- _Text_:
Skip to contents

Fits a Bayesian principal stratification model using Bayesian Additive Regression Trees (BART) for causal inference with endogenous treatments. The method is designed for instrumental variable or encouragement designs with noncompliance and targets causal effects for compliers.

Usage

prince_BART(
  formula = NULL,
  data = NULL,
  X = NULL,
  Y = NULL,
  Z = NULL,
  W = NULL,
  propensity = NULL,
  instrument_overlap = NULL,
  n_warmup = 1000L,
  n_samples = 1000L,
  n_chains = 4L,
  keep_trees = FALSE,
  k = 2,
  n_trees = 200L,
  workers = NULL,
  uptake_type = c("auto", "binary", "ordinal"),
  rho = 0,
  verbose = FALSE
)

Arguments

formula

A formula following 2SLS convention: Y ~ X1 + X2 | Z | W, where Y is the outcome, X1 + X2 are covariates, Z is the instrument (treatment assignment), and W is treatment uptake.

data

A data.frame containing the variables in the formula.

X

A matrix or data.frame of covariates. Used when formula = NULL.

Y

A binary outcome vector (0/1). Used when formula = NULL.

Z

A binary instrument or treatment assignment vector (0/1).

W

Treatment uptake/received vector.

- _Data block_:
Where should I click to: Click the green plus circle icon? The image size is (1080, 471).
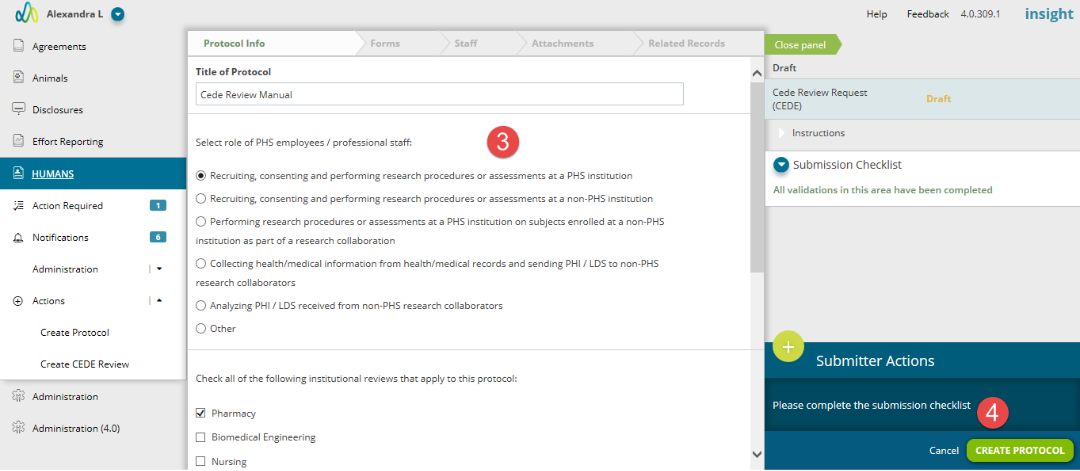(x=789, y=347)
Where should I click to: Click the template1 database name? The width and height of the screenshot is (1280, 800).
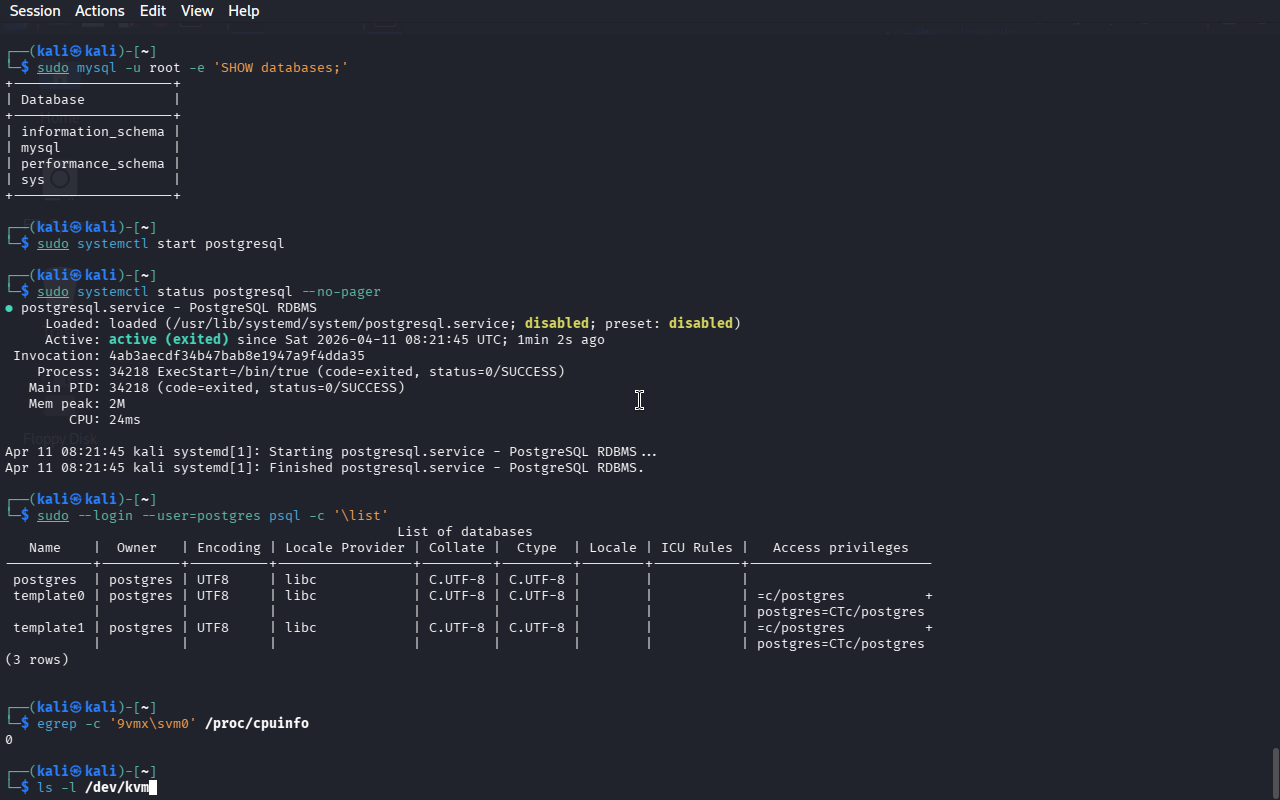(x=45, y=628)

- _Given exercise 1_: Rewrite the paragraph in the prince_BART reference that begins "Fits a Bayesian principal stratification model" as a short bulleted list that keeps its main facts.
- _Given exercise 2_:
Do these statements agree with the prince_BART reference? Answer yes or no for each, and quote the deciding words.
(a) By default, the function runs four chains.
(b) The outcome Y may be a continuous variable.
(c) The covariates X are used when no formula is supplied.
- _Given exercise 3_:
Answer these questions using the prince_BART reference:
(a) What is the default number of trees?
(b) In the formula, what does W stand for?
(c) For which group does the method target causal effects?

- _Correct output 1_:
- Fits a Bayesian principal stratification model using Bayesian Additive Regression Trees (BART)
- Used for causal inference with endogenous treatments
- Designed for instrumental variable or encouragement designs with noncompliance
- Targets causal effects for compliers

- _Correct output 2_:
(a) Yes: "n_chains = 4L"
(b) No: "A binary outcome vector (0/1)."
(c) Yes: "Used when formula = NULL."

- _Correct output 3_:
(a) 200
(b) Treatment uptake
(c) Compliers